WHAT IS EXPECTED ->
Pick out each line of the records below that contains the string "Office" and copy it. Case counts.

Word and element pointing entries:
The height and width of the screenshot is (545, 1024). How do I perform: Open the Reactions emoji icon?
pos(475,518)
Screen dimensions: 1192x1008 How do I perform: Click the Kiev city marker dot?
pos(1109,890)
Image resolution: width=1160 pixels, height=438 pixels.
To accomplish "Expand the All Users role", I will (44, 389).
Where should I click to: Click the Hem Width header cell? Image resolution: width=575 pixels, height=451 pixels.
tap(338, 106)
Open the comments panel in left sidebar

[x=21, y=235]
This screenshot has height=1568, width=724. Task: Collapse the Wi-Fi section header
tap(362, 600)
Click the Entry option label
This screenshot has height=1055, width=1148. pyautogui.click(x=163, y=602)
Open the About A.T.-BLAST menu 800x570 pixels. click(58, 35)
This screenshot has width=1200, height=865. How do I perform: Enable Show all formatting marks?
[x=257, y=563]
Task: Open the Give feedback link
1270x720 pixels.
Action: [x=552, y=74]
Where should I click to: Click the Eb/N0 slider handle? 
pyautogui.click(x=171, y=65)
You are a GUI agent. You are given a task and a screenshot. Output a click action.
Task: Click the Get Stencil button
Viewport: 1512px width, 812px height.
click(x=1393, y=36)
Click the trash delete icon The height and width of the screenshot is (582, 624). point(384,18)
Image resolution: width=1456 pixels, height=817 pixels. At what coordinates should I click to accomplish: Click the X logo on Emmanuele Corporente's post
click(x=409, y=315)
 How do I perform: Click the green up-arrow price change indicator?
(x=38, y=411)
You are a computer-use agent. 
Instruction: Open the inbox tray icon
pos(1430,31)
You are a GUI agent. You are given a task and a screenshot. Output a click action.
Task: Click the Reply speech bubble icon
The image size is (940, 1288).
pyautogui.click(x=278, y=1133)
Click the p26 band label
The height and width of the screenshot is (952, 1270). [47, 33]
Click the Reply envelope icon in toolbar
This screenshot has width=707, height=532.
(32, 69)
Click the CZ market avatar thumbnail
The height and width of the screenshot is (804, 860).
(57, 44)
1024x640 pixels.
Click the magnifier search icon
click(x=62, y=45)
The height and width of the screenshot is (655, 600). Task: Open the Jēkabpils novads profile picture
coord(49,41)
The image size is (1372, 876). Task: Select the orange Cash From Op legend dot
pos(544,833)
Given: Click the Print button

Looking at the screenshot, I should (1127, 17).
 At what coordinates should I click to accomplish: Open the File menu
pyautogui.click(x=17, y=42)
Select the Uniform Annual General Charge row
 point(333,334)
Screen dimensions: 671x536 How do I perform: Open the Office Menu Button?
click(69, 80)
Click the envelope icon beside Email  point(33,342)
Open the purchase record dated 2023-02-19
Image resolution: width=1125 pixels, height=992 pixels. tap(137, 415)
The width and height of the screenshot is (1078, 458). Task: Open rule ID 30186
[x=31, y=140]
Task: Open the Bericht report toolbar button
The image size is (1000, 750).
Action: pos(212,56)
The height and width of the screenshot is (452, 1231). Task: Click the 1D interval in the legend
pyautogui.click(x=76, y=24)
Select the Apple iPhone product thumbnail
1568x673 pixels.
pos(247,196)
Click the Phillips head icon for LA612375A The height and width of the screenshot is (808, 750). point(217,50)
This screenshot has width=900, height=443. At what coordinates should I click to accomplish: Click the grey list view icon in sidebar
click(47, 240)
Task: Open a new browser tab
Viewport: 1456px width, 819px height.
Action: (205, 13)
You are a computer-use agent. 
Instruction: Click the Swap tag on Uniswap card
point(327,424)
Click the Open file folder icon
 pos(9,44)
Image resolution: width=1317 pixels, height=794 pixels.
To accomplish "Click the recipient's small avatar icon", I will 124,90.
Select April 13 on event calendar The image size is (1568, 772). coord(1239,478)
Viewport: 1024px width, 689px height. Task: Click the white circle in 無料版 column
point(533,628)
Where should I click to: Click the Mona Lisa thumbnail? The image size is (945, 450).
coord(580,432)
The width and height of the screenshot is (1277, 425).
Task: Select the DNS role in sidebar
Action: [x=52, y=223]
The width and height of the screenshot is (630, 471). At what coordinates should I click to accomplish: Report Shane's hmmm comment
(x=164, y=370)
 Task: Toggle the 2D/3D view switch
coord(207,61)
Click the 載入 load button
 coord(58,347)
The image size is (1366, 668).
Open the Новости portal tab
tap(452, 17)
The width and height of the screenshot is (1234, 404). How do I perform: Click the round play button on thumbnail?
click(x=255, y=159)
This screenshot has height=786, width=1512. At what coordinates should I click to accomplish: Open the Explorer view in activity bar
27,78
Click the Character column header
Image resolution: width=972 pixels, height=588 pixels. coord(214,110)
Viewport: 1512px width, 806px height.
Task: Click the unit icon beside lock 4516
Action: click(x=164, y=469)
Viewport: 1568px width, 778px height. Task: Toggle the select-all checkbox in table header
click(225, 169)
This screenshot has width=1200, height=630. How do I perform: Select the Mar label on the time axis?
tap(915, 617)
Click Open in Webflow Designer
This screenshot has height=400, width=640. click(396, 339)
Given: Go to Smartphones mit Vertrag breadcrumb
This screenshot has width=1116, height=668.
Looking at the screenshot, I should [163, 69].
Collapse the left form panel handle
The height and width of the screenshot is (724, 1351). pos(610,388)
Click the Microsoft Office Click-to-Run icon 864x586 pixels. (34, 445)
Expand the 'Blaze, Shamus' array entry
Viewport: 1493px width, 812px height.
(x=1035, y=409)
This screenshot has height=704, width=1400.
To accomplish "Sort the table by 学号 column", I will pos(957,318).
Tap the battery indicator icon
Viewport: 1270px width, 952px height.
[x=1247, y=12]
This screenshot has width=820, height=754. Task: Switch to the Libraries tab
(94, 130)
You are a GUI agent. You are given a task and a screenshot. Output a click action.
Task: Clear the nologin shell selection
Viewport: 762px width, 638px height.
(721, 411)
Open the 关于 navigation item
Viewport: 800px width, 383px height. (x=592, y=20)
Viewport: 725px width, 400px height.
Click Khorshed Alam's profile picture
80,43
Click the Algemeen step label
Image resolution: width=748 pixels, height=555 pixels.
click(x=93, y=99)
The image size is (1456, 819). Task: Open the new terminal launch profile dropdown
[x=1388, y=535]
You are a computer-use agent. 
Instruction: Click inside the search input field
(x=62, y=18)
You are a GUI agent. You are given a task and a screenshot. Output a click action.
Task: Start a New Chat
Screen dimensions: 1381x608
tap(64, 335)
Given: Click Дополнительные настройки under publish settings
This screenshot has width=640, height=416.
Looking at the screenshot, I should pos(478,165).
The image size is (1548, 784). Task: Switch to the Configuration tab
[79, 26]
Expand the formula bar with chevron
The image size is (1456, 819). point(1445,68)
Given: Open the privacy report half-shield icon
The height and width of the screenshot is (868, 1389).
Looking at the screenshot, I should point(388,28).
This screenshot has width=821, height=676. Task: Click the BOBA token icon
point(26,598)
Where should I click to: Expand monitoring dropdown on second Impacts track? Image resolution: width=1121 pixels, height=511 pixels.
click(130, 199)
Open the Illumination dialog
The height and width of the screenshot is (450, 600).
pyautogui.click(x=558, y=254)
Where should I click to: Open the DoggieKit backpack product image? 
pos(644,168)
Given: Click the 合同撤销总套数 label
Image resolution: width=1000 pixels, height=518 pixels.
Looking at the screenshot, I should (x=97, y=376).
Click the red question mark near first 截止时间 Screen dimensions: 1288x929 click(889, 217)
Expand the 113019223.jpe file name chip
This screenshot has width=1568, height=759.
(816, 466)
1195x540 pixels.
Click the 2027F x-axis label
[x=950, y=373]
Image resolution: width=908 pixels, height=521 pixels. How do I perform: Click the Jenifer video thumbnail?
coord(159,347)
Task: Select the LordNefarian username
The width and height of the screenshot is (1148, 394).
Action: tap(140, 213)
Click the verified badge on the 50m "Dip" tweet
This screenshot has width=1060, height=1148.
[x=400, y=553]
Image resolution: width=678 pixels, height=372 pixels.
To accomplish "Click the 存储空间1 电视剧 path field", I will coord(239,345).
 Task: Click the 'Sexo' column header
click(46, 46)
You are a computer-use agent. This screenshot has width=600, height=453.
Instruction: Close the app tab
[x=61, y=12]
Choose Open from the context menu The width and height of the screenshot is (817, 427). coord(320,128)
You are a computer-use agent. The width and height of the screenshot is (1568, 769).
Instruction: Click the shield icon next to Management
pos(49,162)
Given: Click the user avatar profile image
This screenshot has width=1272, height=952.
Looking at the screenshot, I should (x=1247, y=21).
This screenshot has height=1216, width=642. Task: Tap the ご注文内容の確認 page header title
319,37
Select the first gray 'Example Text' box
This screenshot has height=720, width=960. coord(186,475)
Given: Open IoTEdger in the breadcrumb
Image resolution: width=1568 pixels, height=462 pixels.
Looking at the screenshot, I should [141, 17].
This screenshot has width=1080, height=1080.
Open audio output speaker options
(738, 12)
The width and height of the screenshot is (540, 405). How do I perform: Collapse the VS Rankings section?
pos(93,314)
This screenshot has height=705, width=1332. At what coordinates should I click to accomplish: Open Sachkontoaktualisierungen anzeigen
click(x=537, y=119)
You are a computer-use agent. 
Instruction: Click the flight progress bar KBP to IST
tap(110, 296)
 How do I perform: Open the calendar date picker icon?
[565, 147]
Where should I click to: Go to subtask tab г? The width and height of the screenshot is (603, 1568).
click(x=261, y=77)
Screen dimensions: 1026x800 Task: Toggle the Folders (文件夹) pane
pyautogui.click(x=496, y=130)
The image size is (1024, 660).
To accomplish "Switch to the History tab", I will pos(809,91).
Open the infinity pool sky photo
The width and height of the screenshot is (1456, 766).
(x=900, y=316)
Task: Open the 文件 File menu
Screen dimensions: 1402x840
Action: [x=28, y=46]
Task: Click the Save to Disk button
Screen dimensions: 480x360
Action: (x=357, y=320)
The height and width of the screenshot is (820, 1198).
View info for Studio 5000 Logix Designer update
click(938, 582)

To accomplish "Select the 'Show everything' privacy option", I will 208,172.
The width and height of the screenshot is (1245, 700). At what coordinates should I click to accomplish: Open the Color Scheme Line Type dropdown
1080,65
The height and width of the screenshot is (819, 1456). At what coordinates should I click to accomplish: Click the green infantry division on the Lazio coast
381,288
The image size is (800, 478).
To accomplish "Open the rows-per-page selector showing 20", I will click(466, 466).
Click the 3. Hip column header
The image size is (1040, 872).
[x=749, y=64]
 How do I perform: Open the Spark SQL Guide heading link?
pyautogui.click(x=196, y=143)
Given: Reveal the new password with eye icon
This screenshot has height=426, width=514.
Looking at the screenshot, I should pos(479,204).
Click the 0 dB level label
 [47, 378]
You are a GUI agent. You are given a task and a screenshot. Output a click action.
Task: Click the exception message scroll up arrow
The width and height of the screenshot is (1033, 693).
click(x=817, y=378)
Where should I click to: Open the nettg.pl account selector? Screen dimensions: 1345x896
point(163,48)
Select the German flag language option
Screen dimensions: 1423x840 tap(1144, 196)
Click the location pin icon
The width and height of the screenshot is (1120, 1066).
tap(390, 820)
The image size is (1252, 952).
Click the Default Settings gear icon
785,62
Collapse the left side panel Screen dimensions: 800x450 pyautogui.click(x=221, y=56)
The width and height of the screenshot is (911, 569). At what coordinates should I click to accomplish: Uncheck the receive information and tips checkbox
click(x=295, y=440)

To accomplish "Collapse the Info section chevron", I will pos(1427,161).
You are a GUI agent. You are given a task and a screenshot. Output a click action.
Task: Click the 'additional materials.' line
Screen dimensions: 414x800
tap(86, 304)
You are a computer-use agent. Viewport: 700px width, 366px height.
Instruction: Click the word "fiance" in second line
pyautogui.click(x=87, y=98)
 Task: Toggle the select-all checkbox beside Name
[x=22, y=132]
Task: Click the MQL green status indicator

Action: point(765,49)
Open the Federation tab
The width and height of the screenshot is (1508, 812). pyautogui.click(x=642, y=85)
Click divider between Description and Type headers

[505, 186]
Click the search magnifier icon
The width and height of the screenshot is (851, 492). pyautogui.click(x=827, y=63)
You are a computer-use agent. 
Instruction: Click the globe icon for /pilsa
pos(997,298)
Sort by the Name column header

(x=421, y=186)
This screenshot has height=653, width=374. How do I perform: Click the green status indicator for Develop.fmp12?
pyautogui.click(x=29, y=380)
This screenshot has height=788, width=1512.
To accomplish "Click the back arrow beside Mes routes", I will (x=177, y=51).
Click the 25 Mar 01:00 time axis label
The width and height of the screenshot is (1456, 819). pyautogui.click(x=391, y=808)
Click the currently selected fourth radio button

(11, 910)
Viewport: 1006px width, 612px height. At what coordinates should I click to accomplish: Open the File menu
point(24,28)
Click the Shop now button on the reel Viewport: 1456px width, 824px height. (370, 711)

FINISHED TASK ->
Screen dimensions: 671x536 How do I perform: Open the Office Menu Button?
Click the Microsoft Office Click-to-Run icon 864x586 pixels. (34, 445)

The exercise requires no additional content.